Andrew Coyne: Canada's slippery assisted suicide slope.

Alex Schadenberg
Executive Director, Euthanasia Prevention Coalition

Andrew Coyne
Andrew Coyne is a well known Canadian columnist with the Globe and Mail and is a past editor of the National Post. Coyne has commented on assisted suicide on several occasions but today, in the Hub, Coyne clearly states his concern with Canada's MAiD euthanasia law. Coyne states:
I think in particular, though, with assisted suicide, it was how easily the slope became slippery. You know, undergraduates are all taught, “Slippery slopes, it’s just a fallacy.” Well, no, it’s not always a fallacy; some slopes are indeed slippery. And when you see the progression of how that came to pass, where it was initially pitched as people who were in the last agonizing stages of a terminal disease; who were physically unable to end their own lives. I mean, nobody wants to ban suicide, but in this case, they were physically unable to do it, and therefore the argument was, “Well, they have, you know, somebody has to help them to put them out of their misery.” But that’s a very, very narrow case; it was the Sue Rodriguez type of case, and it was almost instantly, instantly elasticized.

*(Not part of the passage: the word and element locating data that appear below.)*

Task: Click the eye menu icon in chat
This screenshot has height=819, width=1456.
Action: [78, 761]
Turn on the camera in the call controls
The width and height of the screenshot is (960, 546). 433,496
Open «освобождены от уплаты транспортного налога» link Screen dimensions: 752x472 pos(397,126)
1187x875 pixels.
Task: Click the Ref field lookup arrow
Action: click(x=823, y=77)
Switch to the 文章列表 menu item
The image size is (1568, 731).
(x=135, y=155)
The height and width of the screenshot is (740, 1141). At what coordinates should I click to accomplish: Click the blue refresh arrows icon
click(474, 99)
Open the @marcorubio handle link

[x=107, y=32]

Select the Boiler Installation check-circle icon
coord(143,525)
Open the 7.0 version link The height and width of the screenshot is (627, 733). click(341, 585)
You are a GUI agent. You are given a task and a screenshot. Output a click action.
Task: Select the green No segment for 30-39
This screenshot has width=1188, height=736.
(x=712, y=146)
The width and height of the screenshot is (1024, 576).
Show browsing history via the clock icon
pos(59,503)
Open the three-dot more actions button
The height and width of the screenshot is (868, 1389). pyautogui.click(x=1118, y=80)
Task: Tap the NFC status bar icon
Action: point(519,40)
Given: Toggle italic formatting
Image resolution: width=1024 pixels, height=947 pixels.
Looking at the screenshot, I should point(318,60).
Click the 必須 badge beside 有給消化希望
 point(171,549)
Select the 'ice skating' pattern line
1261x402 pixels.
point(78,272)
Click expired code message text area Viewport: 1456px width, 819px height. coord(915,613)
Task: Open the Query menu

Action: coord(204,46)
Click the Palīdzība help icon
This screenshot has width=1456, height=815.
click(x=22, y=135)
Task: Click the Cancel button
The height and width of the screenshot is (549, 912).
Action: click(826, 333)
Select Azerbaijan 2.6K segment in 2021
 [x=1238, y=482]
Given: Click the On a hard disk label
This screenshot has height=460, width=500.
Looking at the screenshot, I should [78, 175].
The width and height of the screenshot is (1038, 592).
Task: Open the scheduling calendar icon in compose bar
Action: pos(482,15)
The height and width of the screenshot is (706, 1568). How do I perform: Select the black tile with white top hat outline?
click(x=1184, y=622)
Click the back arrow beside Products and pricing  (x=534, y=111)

First, it was to people who aren’t in that stage now but might be in the future, and therefore, they need to be able to avail themselves of assistance now, because, you know, when they’re in the last age, they wouldn’t be able to do so. Or it started to include not just physical pain, but psychological pain, which is a much more elusive thing to define. And when you started to sort of burrow into the underlying rationale for it, it really didn’t allow for any constraint, as we’re starting to see. Once you accept this idea that this is actually just a basic human right to have somebody else kill you, then are you going to prevent the mentally handicapped from availing themselves of that? Are you going to prevent children from doing so? And of course, when that was first raised, people said, “Slippery slope; this is alarmism,” and they were perhaps unaware that people even then we’re arguing precisely that, and were going to continue to argue precisely that.

So, I think the nature of that I found very disturbing, and it was, at the same time, kind of interesting to unpack it as an intellectual puzzle. How did people go down this road? How do they allow themselves to lose their bearings so much that we could start advocating a society for basically killing disabled children?
Coyne is correct, that Canada has quickly slid down the slide from discussing assisted suicide for difficult cases to accepting euthanasia for psychological suffering and mental illness and now considering child euthanasia.

Previous articles by Andrew Coyne

2 comments:

Patricia said...

The slippery slope was foreseen
by EPC and all pro lifers. Compassion was redefined to resemble parents who spoil their children. They think it’s live but it’s a laziness and misunderstanding of what true love is.
This slippery slope was acted out with Canadian abortion laws or the absence thereof. Politicians could not grab a line at 20 weeks or 16 weeks. Of course you cannot draw a line, once you enter that realm whereby murdering a child is acceptable - everything is permissible. Canada has lost her moral compass. It is a moral relativists’ dream.

John said...

We need to get the idea out there, that erring on the side of life is nothing compared to erring on the side of death. The fact the dead cannot reproach us in words is very conveniently wrong. Only the living can make such reproach, and reproach the advocates of death is something they must do. The cannot see how they themselves could become the next victim of this monstrosity.